Depuis 2007, le marché de l’énergie en France n’est plus un monopole. En électricité, EDF doit donc partager l’offre avec de nombreux fournisseurs apparaissant peu à peu depuis ces années. Toutefois, démanteler une situation de domination sur un tel secteur ne se fait pas du jour au lendemain. Ainsi, EDF n’était pas uniquement le seul responsable de la vente d’électricité toutes ces années ; mais en gérait également la production — notamment son volet nucléaire. Un état de fait difficilement solvable par la concurrence : d’où le dispositif ARENH, mis en place par la suite.
Le sigle ARENH signifie Accès Régulé à l’Électricité Nucléaire Historique. Il s’agit d’un procédé par lequel les fournisseurs d’électricité, alternatifs à EDF, peuvent acheter l’électricité produite par les centrales nucléaires — des centrales toujours sous la houlette d’EDF, à moyen terme.

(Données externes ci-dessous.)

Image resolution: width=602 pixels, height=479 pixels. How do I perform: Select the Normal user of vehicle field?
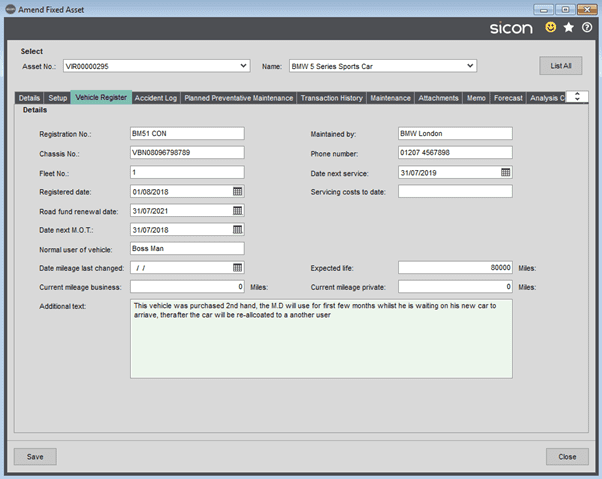(x=187, y=248)
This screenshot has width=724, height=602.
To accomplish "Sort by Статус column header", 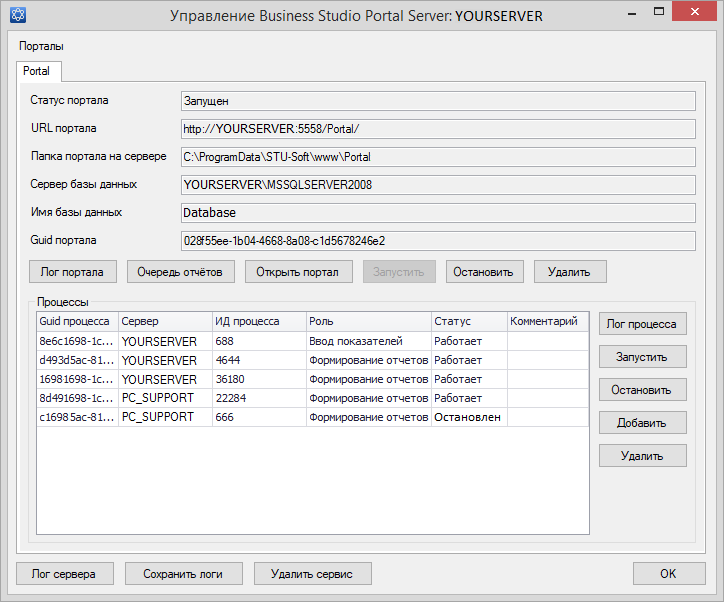I will (x=468, y=321).
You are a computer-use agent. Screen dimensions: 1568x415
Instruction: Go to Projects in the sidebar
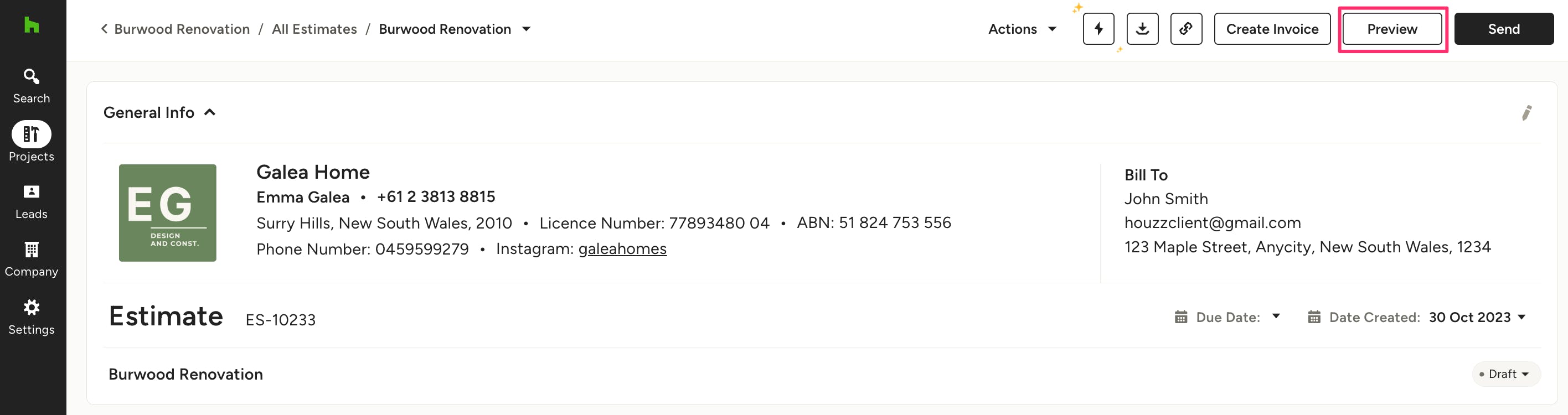pyautogui.click(x=31, y=142)
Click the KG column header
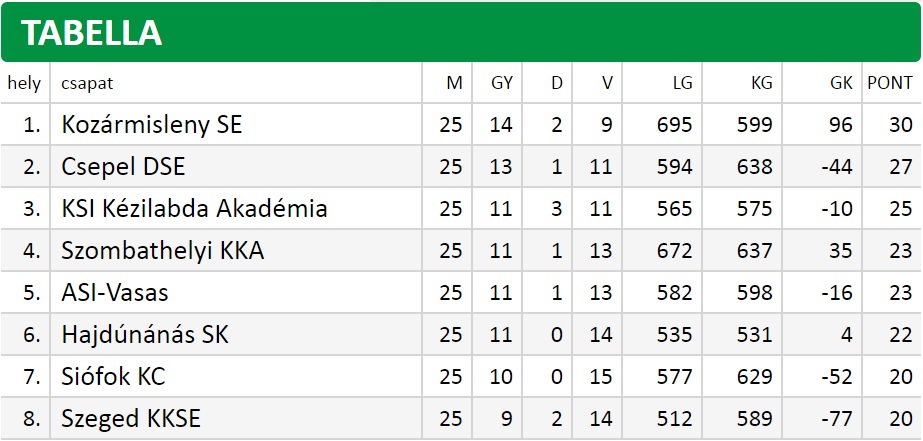The height and width of the screenshot is (441, 923). (x=762, y=83)
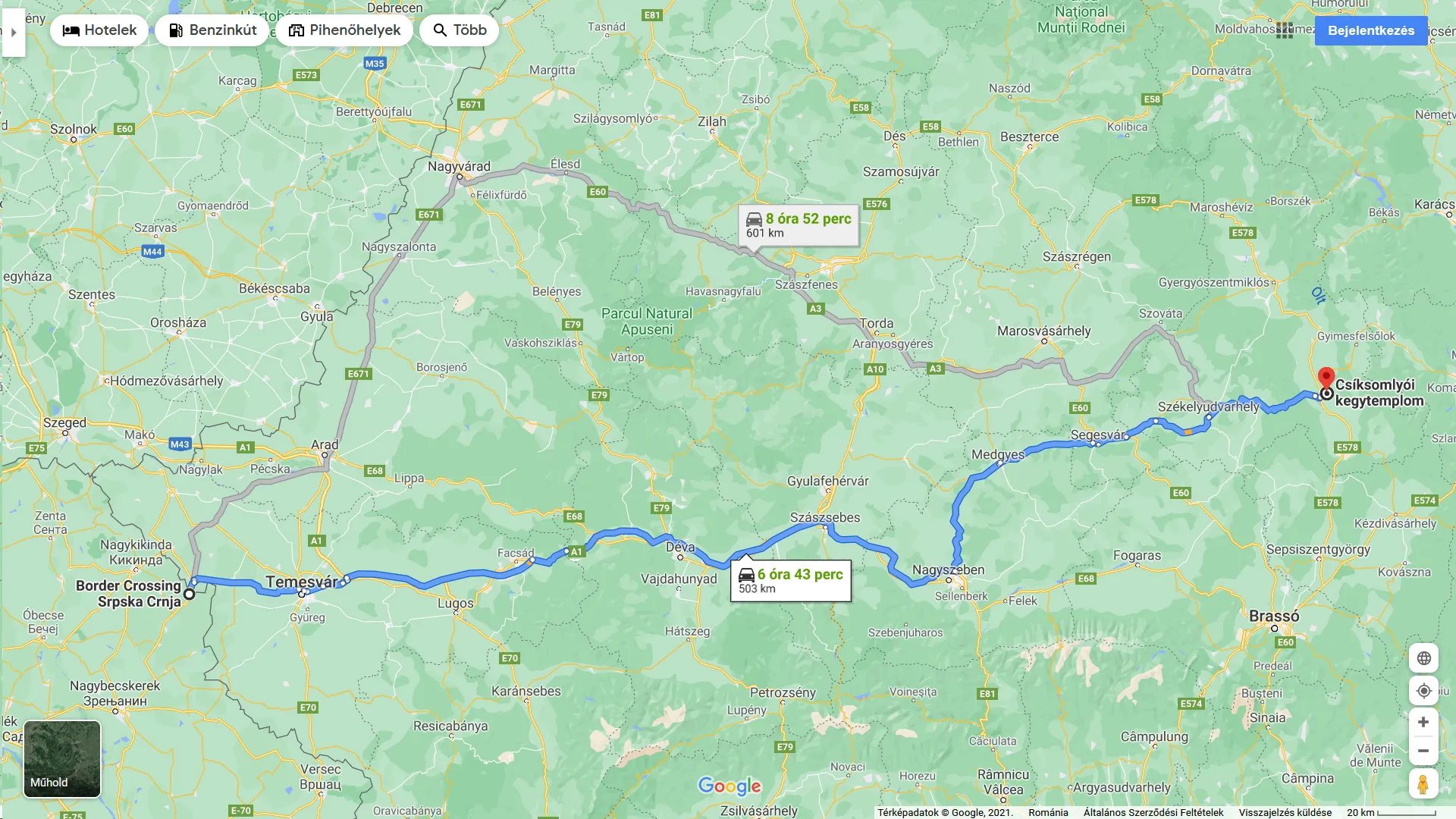Open the Google apps grid icon
This screenshot has width=1456, height=819.
click(x=1285, y=30)
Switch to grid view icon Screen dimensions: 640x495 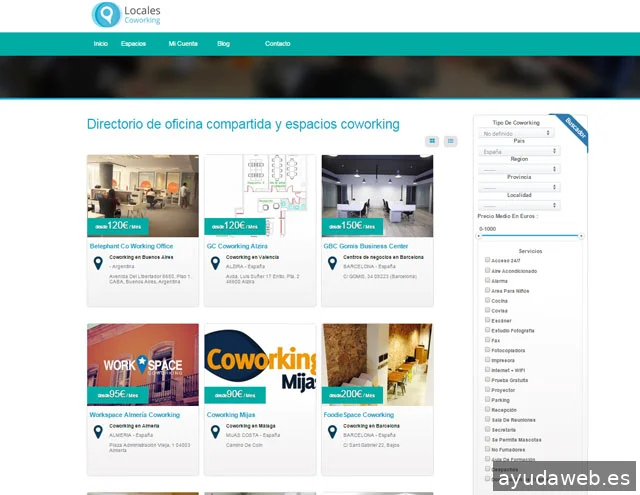[432, 141]
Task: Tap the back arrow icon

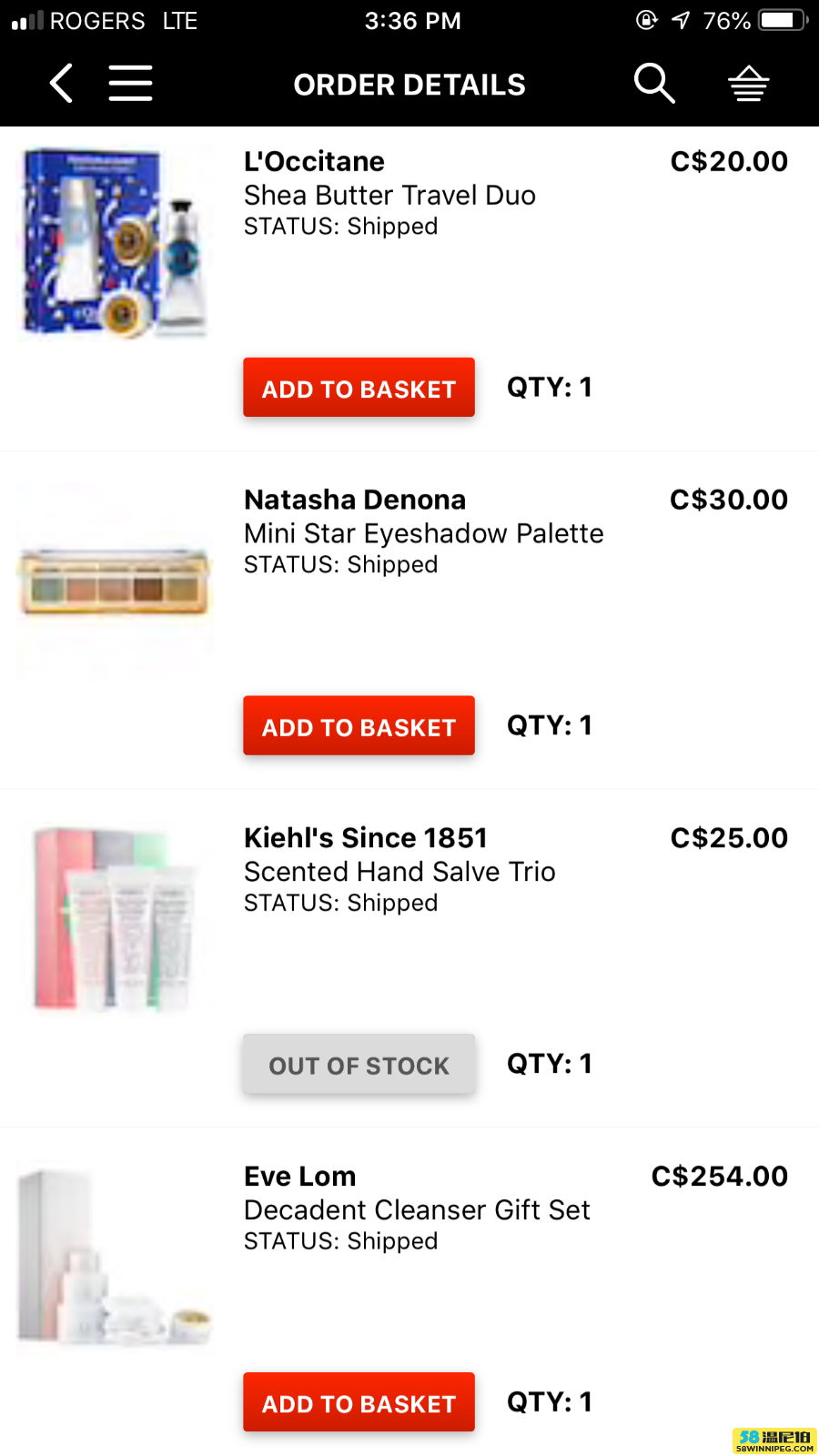Action: pyautogui.click(x=61, y=84)
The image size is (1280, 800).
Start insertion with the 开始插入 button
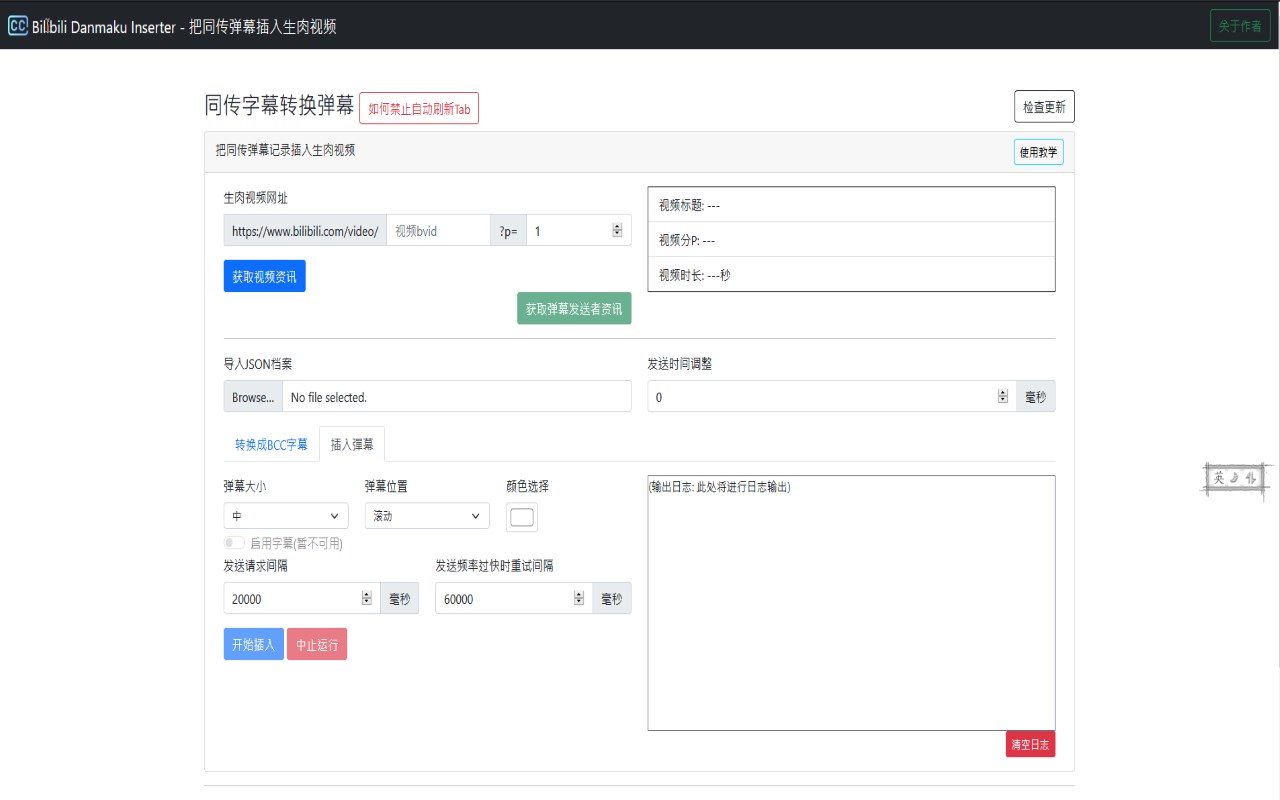tap(253, 644)
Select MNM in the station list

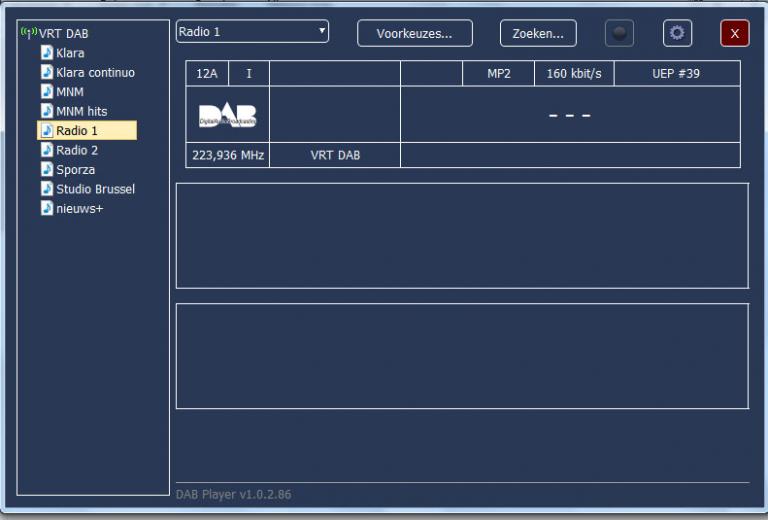70,92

Toutefois, ce système repose sur un mécanisme complexe, notamment pour ce qui concerne la régulation du prix d’achat. Quels sont les enjeux du dispositif ARENH ? Une question détaillée ci-après.
Qu’est-ce que le dispositif ARENH ?
L’ARENH a vu le jour avec l’arrivée de la loi NOME, ou loi n°2010-488 du 7 décembre 2010 portant Nouvelle Organisation du Marché de l’Électricité. Cette réforme du nucléaire, et de l’électricité plus largement, s’inscrit dans un processus plus large : la Commission européenne est en grande partie à l’origine des contraintes ayant mené à l’adoption de la loi NOME. Les décrets d’application de cette loi ont vu le jour en mai 2011 ; et c’est de ce moment que date l’arrivée du dispositif ARENH.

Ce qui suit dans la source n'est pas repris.